If you want to start minimizing your food waste on a day-to-day basis, here are some simple steps you can take:

  • Start meal planning. This will help you buy only the ingredients that you need and can help lower your risk for impulse buys.
  • Opt for a more sustainable and healthier diet. While preparing healthy meals might be a challenge in a world that demands we move fast, we can find simple recipes that we can whip up even for fifteen minutes a day.
  • Don’t hesitate to buy fruits and vegetables that look “ugly.” Here’s a sad piece of trivia: Stores often throw away bruised or oddly-shaped vegetables and fruits just because they don’t meet some random cosmetic standards. When you opt for these pieces, don’t worry, they’re healthy and taste the same. You can even use the more mature fruits for juices, smoothies, and healthy desserts.
  • Shop in your local farmers’ market instead of the bigger supermarkets or grocery stores. Not only would you be supporting small businesses, which they deserve, but you would also be empowering farmers—which can be key to feeding the world and healing the planet.
  • Learn recipes that make use of leftovers.

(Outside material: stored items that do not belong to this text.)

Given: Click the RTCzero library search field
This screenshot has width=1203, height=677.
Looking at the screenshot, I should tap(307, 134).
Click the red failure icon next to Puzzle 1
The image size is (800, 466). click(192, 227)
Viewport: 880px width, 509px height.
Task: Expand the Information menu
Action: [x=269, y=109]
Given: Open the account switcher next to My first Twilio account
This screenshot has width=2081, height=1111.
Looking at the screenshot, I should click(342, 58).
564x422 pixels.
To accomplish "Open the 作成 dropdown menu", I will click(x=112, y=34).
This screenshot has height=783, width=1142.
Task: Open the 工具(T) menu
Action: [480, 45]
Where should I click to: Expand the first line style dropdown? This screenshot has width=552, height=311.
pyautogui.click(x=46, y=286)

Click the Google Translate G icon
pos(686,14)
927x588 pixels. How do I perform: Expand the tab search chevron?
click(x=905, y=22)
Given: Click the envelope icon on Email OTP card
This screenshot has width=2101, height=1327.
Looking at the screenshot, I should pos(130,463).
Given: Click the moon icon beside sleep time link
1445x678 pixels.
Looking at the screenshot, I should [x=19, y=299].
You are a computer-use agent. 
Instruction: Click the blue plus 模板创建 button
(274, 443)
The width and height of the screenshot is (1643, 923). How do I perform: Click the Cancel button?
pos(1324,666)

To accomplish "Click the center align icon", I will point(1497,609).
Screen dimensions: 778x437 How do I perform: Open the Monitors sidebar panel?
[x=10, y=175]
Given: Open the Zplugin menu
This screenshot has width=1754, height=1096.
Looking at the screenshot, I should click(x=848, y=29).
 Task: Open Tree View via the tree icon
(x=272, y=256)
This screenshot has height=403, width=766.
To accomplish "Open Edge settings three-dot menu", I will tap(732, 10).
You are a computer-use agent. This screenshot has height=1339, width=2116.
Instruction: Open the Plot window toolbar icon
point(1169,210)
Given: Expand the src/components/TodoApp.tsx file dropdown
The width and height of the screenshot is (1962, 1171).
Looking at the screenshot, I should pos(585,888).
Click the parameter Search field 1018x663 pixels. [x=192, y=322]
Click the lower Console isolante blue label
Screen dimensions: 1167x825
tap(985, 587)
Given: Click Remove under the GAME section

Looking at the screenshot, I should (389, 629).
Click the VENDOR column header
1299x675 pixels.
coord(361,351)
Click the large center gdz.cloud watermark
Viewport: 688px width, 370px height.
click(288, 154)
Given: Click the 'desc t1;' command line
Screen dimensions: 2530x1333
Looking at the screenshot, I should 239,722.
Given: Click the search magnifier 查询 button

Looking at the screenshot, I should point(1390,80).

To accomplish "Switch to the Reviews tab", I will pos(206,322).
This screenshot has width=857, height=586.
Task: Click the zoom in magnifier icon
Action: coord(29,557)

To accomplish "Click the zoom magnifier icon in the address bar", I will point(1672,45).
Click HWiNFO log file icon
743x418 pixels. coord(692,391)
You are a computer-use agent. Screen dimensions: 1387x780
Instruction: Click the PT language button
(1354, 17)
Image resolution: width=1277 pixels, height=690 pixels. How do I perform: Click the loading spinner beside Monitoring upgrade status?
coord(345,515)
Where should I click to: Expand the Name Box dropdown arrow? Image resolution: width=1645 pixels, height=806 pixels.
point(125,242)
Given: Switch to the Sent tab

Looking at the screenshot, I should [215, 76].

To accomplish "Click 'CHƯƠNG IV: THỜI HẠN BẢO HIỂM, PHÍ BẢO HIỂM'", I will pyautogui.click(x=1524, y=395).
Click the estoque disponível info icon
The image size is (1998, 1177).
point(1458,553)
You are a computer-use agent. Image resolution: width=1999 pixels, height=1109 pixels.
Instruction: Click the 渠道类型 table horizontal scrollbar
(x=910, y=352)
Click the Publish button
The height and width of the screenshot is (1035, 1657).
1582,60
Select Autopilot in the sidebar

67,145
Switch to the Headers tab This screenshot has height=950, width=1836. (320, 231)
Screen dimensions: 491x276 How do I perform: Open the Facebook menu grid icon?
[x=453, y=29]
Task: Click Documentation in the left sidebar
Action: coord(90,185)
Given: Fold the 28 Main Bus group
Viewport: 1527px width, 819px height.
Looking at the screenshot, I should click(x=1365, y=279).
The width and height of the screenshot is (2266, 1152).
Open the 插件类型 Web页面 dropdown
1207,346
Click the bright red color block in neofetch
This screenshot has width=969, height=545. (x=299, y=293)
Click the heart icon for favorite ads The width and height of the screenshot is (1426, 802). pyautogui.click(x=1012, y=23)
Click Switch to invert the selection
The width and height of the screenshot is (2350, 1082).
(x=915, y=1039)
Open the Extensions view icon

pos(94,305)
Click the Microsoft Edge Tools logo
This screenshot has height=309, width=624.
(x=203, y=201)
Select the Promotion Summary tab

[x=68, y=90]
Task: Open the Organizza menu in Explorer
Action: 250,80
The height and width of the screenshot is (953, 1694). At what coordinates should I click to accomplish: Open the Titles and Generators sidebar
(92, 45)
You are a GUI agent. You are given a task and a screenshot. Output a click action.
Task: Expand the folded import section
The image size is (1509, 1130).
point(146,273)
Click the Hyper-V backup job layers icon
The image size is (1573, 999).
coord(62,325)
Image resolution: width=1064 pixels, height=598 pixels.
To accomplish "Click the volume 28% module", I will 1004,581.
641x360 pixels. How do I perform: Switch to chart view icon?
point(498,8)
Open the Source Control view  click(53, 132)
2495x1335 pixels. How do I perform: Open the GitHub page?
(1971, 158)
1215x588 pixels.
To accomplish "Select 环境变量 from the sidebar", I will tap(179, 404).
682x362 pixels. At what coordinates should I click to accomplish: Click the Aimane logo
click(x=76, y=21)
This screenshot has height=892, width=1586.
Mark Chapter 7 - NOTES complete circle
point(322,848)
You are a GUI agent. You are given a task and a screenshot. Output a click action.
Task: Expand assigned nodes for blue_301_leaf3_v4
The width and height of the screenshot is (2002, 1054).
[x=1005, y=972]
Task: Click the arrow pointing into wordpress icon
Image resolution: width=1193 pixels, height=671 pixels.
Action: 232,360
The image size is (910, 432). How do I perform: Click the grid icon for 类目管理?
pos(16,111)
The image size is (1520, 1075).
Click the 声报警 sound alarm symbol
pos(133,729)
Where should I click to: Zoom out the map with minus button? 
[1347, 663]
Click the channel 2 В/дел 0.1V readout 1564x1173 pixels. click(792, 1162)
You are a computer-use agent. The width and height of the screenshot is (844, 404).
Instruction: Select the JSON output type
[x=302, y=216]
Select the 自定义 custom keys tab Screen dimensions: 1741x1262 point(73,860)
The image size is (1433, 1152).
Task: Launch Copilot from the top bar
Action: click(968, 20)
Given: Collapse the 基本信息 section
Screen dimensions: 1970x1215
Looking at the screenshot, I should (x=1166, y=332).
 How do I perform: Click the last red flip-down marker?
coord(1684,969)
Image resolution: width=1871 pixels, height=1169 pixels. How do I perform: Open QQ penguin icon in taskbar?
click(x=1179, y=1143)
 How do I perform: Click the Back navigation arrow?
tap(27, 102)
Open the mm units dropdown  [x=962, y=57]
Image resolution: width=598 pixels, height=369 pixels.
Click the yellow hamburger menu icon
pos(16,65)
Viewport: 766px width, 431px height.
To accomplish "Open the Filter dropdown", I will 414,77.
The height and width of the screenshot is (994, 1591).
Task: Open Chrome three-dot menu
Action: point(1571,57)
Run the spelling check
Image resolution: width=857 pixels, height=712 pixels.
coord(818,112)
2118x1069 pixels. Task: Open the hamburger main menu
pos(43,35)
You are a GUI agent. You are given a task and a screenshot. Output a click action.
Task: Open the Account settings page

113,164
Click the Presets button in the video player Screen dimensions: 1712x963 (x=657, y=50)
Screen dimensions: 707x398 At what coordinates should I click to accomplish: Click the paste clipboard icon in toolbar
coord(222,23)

If it feels like making big diet changes is too extreme, take it one day at a time. Slowly eliminate junk food and fast food and incorporate healthier alternatives. You don’t need to do everything all at once—schedule your change in diet so that you and your family don’t get too overwhelmed.

Consume less

This may be hard, especially since we live in a system that encourages mindless shopping and consumption, but you need to train your mind not to purchase things you don’t need. Take a moment to really think about it before you make a purchase.

People may argue that individual choices may not necessarily make a big impact on the health of the planet, but every bit helps. If you have a desire in your heart to make this change, go for it and don’t let other people dissuade you from doing it.